Let $f,f_k$ for $k \in \mathbb{N}$ be measurable finite a.e. on measurable set $E$. Suppose $f_k \rightarrow f$ point wise a.e., then $f_k$ converges to $f$ in measure on $E$.
This is a basic result and the proof follows from basic definitions I believe, I want to know why we need finite valued and finite measure, is it for the obvious reasons that infinite measure does not converge and finite valued so that the limit as $k$ tends to $\infty$ makes sense?
because converging pointwise a.e. means that for $x \in E$ with $E$ having positive finite measure, one has
lim$_{k \rightarrow \infty}$ $f_k(x) = f(x)$
so
lim$_{k \rightarrow \infty}$ $f_k(x) – f(x)$ = $0$,
and we wish to show for any $\epsilon > 0$ that
$m(\{x : \vert f_k(x) – f(x) \vert > \epsilon \}) \rightarrow 0$ as $k \rightarrow \infty$
and since $x$ is taken out of some set of finite positive measure, we obtain (and I am not sure this works)

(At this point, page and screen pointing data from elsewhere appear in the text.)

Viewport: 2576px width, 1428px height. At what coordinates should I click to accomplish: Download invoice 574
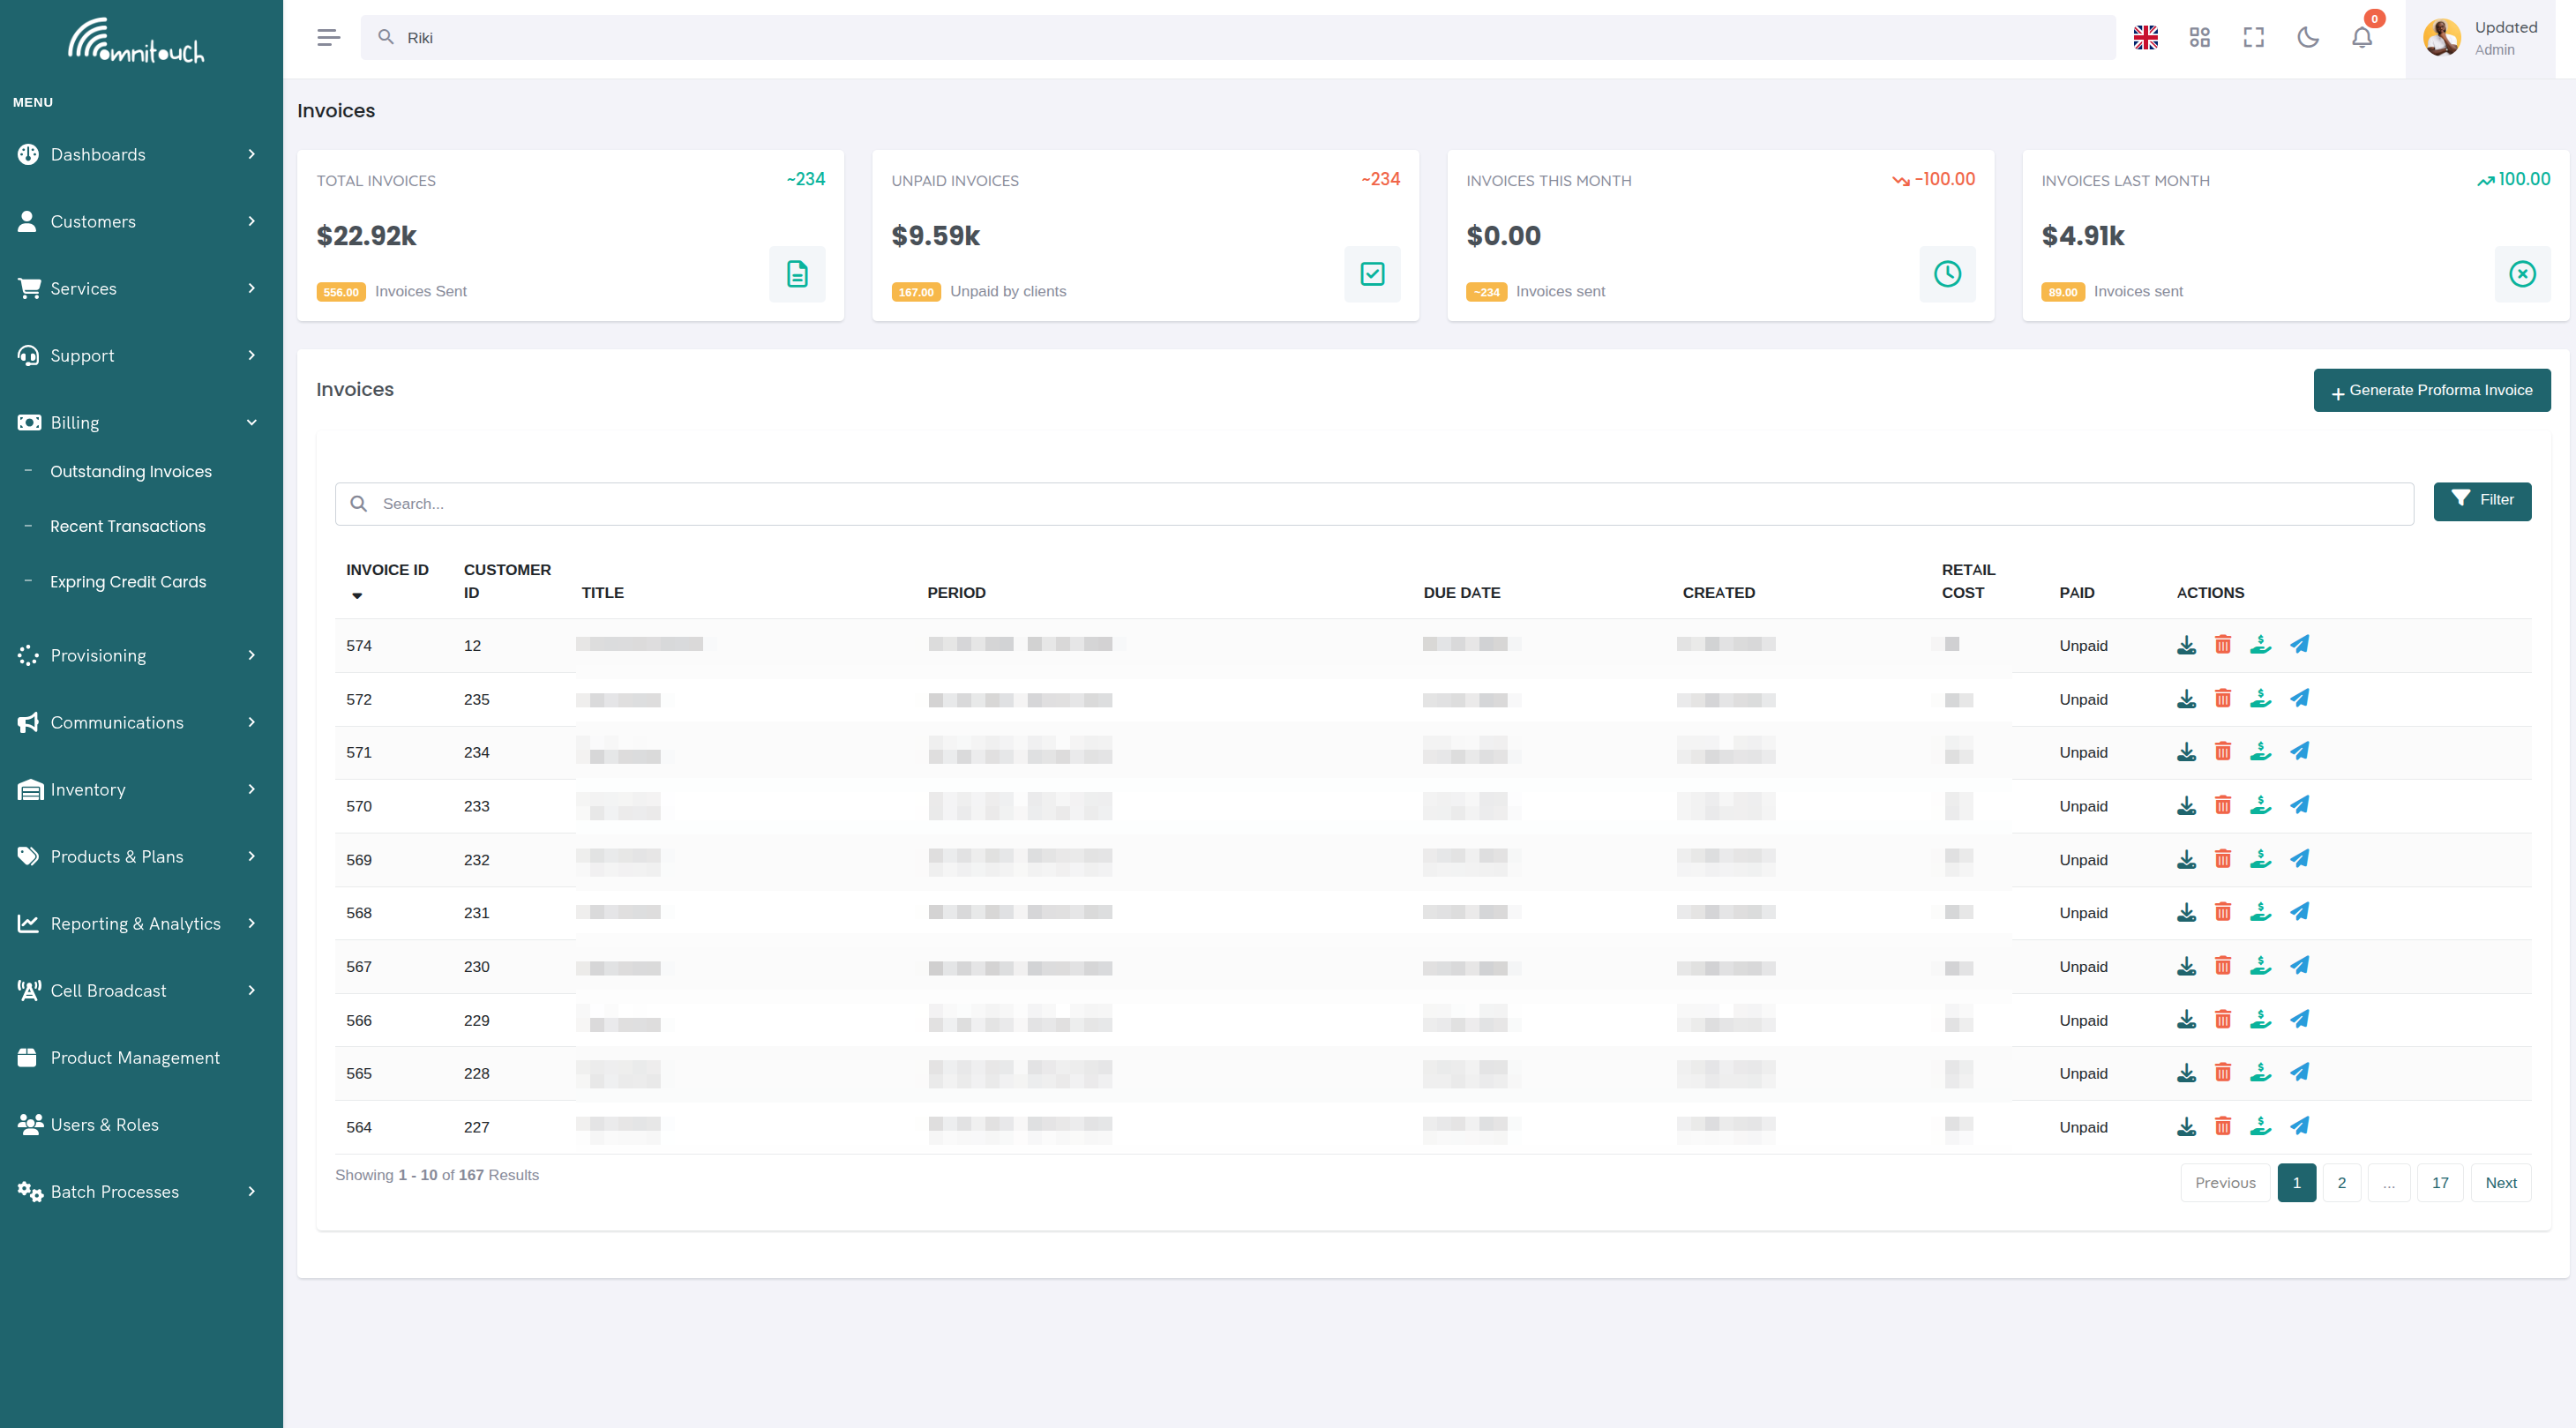[x=2186, y=645]
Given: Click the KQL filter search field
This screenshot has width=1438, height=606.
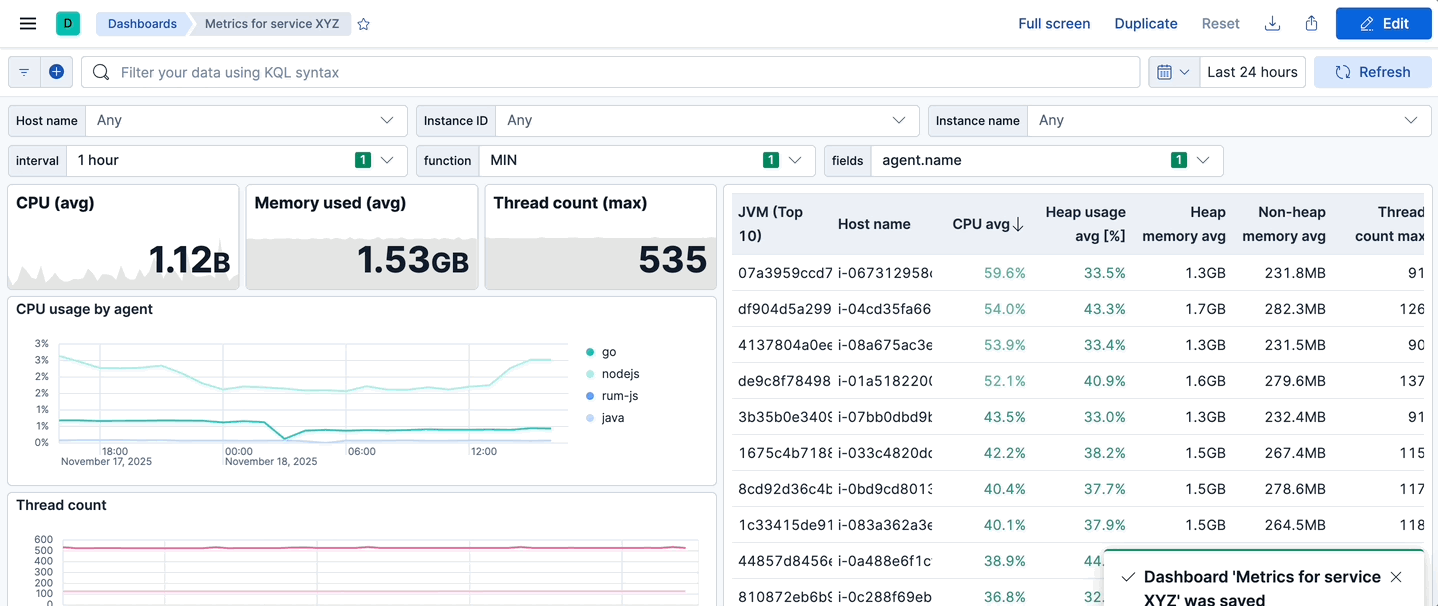Looking at the screenshot, I should [x=620, y=72].

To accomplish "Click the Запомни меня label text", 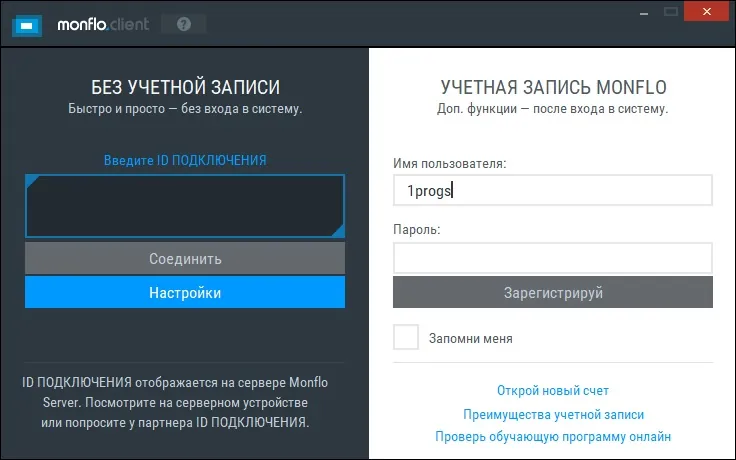I will pos(470,338).
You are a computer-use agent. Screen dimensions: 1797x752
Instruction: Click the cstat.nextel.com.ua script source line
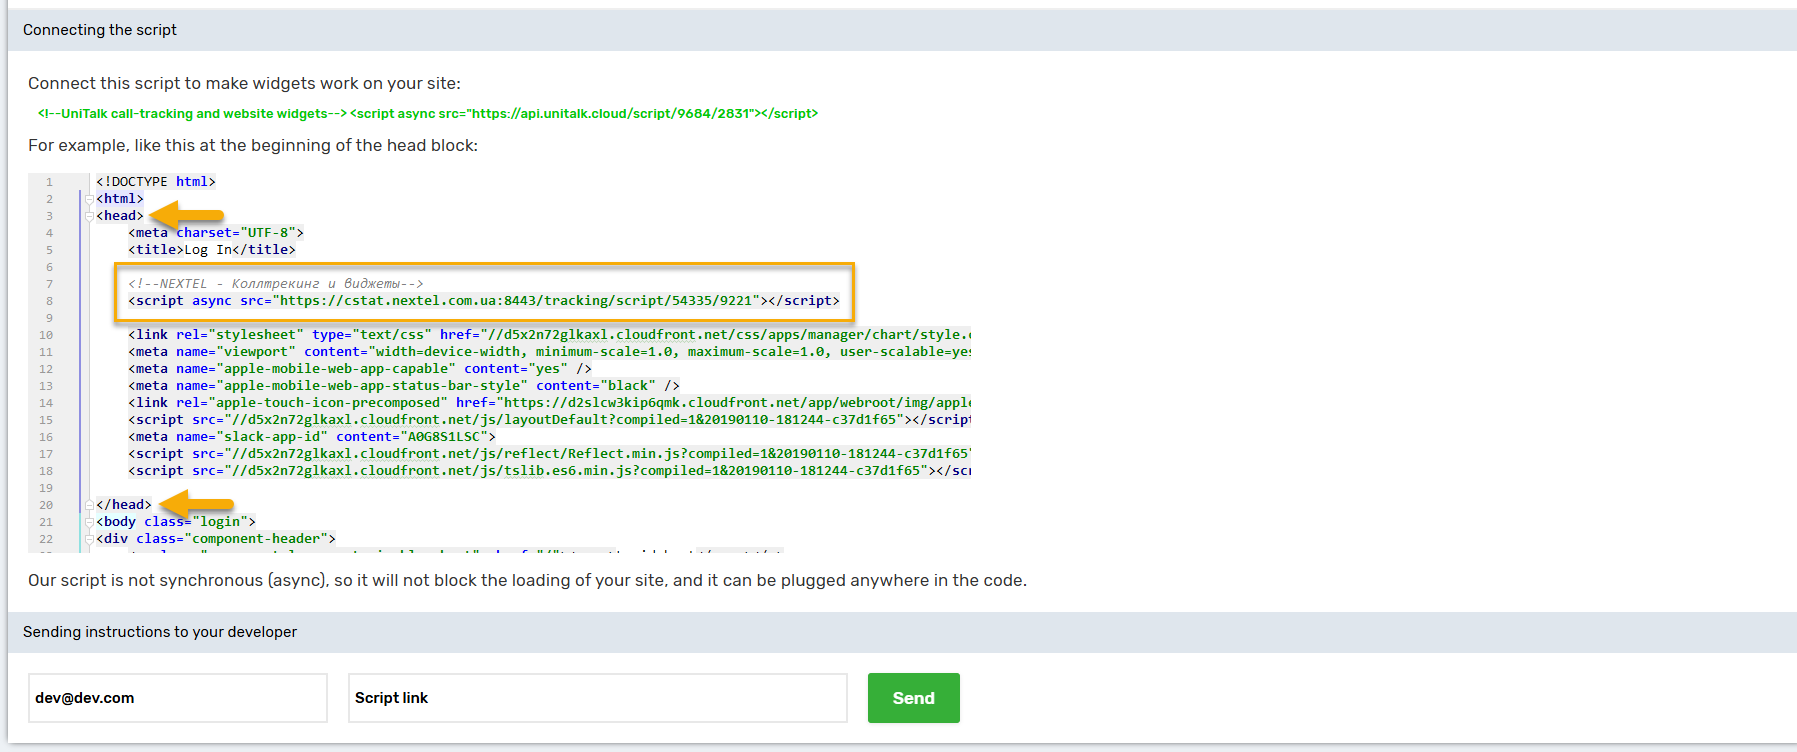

$m(\{x : \vert 0 \vert > \epsilon \}) \rightarrow 0$ as $k \rightarrow \infty$
I get confused here, So sorry for being naive in measure theory, I apologize and thank you in advance! if there is any simple small subtle silly errors I am making, any intuitive assumptions I am incorrectly making please let me know, I am very eager to strengthen my measure theory skills.
Best Answer
Let $f_n \to f$ pointwise a.e. on a set $E$ of finite measure. Then $f_n \to f$ in measure.
Let $\epsilon>0$ be given and put
$$A_n:=\{x \in E : \vert f_n(x) - f(x) \vert > \epsilon\}.$$
Using the DCT, put $f_n:=\chi_{A_n}$, then $f_n \leq f_{n+1}$ and $f_n \to f$ pointwise a.e. where $f \equiv 0$ and if $g=\chi_E$, since $m(E)<\infty$, $g$ is integrable. Then $\vert f_n(x) \vert \leq g(x)$ for all $x$ thus
$$\lim_{n \to \infty}\int f_n = \int \lim_{n \to \infty} f_n =\int 0 = 0.$$
and we are done.